Answer: Alas, you ask about a gray area. The HIPAA privacy rules allow physicians to share health information for treatment purposes without patient authorization, but they don’t say anything about what to do if the patient actively prohibits the information sharing, according to Abner Weintraub, who’s with The HIPAA Group.
Under HIPAA “A covered entity must permit an individual to request that the covered entity restrict uses or disclosures of protected health information about the individual to carry out treatment, payment, or health care operations; and disclosures permitted under § 164.510(b).”
However, while you have to allow individuals to request restrictions, you don’t actually have to agree with the request. The HIPAA regulation continues: “A covered entity is not required to agree to a restriction.”

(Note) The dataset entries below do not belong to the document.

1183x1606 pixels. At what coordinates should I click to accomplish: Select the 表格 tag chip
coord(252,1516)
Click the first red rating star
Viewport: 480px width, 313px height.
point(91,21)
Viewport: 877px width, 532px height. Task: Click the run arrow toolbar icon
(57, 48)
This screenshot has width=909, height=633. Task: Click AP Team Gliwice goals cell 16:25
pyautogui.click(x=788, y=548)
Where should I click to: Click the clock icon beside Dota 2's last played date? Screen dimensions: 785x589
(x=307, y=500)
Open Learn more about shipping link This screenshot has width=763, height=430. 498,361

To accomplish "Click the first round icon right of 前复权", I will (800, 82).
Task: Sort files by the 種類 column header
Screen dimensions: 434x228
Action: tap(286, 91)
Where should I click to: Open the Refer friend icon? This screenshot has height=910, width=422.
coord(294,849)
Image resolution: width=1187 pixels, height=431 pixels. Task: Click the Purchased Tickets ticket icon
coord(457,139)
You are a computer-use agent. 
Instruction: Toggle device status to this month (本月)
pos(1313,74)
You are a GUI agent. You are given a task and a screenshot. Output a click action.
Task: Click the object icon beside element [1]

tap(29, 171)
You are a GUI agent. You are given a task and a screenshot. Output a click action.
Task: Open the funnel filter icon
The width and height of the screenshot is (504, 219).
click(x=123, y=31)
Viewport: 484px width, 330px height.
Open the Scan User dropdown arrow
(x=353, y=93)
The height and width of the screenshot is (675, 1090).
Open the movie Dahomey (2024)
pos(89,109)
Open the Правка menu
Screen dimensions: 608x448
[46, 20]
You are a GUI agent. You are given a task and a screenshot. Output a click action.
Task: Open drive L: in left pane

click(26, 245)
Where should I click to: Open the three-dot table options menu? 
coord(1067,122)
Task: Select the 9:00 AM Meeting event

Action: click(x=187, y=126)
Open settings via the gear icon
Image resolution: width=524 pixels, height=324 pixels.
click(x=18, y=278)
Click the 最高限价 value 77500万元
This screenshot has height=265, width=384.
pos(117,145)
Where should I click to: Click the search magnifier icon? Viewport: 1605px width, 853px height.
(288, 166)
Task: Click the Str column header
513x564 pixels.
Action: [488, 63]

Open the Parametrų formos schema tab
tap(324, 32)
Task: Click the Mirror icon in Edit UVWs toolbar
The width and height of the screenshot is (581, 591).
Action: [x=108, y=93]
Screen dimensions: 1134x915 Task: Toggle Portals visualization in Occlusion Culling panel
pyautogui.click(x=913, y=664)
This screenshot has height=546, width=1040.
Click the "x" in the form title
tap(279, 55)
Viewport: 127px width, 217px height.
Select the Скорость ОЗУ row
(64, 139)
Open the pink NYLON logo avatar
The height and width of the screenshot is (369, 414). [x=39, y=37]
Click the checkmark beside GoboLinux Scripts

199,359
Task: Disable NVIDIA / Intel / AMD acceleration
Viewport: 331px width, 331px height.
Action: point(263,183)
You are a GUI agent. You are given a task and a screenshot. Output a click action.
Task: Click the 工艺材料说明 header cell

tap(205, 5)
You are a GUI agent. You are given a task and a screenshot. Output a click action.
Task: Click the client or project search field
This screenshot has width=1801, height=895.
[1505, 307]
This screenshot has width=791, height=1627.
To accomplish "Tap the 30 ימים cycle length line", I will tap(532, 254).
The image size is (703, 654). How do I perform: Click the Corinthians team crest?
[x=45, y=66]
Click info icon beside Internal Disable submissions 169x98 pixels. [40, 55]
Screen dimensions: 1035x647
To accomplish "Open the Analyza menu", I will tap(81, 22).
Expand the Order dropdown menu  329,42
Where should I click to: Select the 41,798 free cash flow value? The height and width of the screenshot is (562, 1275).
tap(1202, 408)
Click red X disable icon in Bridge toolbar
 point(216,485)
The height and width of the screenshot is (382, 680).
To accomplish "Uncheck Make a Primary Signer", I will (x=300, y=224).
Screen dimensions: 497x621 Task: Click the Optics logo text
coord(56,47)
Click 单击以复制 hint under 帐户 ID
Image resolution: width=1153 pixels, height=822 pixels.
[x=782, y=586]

State laws in California also seem to vet this issue insufficiently. Here is a summary of state rules.
But you’re in a real quandary, aren’t you? Clearly, you are not taking good care of the patient if you do not share the info. But sharing it without the patient’s consent may not be the best choice either, whatever the legalities.
I suggest you call the risk department at your malpractice insurer and ask their opinion. They’ll need to defend you should something go wrong with either decision you might make, so their guidance is necessary.